According to recent court filings, certain unsecured lenders and other counterparties of RadioShack are seeking a probe into hedge funds they suspect purposely timed the bankruptcy of the electronics retailer to profit from its downfall.
Instead of paying attention to warning signs and putting RadioShack into Chapter 11 protection last year, the New York hedge fund firm Standard General and another large stakeholder bought the company’s most senior debt and allegedly pursued a self-serving strategy, according to The Wall Street Journal.
RadioShack finally filed for Chapter 11 bankruptcy on 5 February and is closing 1,700 stores this month and plans to sell 2,400 stores to Standard General, which will turn some of them over to wireless service provider Sprint, which Standard General also has an investment in.
The papers were filed on 17 February in US Bankruptcy Court in Wilmington, Delaware. A committee comprised of the company's landlords, suppliers and unsecured bondholders are seeking access to non-public information they say will confirm that RadioShack's bankruptcy was an “assisted suicide” led by its largest shareholders, Standard General hedge fund and LiteSpeed Management, Reuters reports.

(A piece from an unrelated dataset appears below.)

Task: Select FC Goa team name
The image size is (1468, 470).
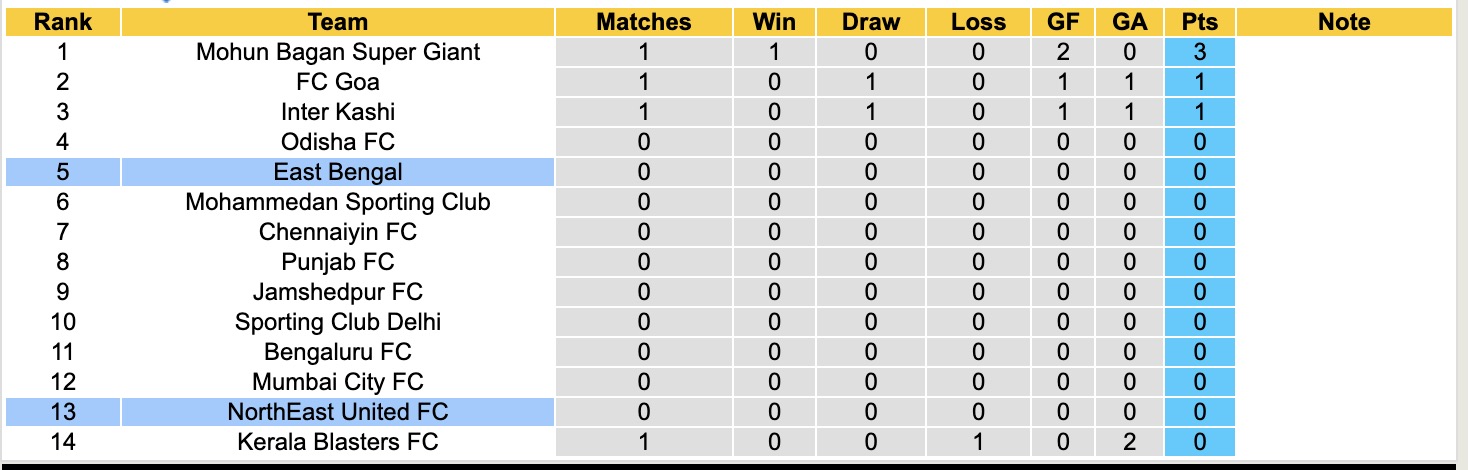Action: (x=338, y=82)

The creditors said RadioShack should have filed for bankruptcy in May, when it initially sought permission to close around 1,000 unprofitable stores. That plan was blocked by its most senior creditors. The committee asked for documents from former directors, officers, advisors, as well as Standard General and LiteSpeed.
“Standard General has been a supportive investor of RadioShack and was deeply disappointed that the company had to file for bankruptcy. Our recent proposal to acquire approximately half of the store base is the best chance to preserve the business as a going concern, thereby preserving more than 10,000 jobs and resulting in creditor recoveries substantially above liquidation. These allegations are without substance or merit and threaten to derail a material opportunity for the company's stakeholders. We look forward to moving ahead expeditiously,” David Glazek, partner at Standard General said in an e-mailed statement provided to PDI.

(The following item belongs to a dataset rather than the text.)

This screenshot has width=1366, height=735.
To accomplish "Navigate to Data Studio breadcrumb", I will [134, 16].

Previous reports also suggested that Salus Capital Partners, a relatively small asset-based lender in Needham Heights, MA, also played a part in RadioShack’s downfall. The lender provided a $250 million loan to the company in 2013 and had subsequently blocked the retailer’s plans to close some stores because it would reduce their collateral. Salus has also accused RadioShack of breeching its covenants, a claim the retailer has denied. The deal was by far the largest for the Massachusetts lender, which normally doles out loans in the $5 to $50 million range, and has the ability to hold up to $100 million and to syndicate larger transactions, according to its website.
The firm also offered RadioShack a $500 million debtor-in-possession loan last month as it goes through bankruptcy. RadioShack seemingly didn’t take the offer and instead announced a deal with Standard General for bankruptcy financing on 5 February.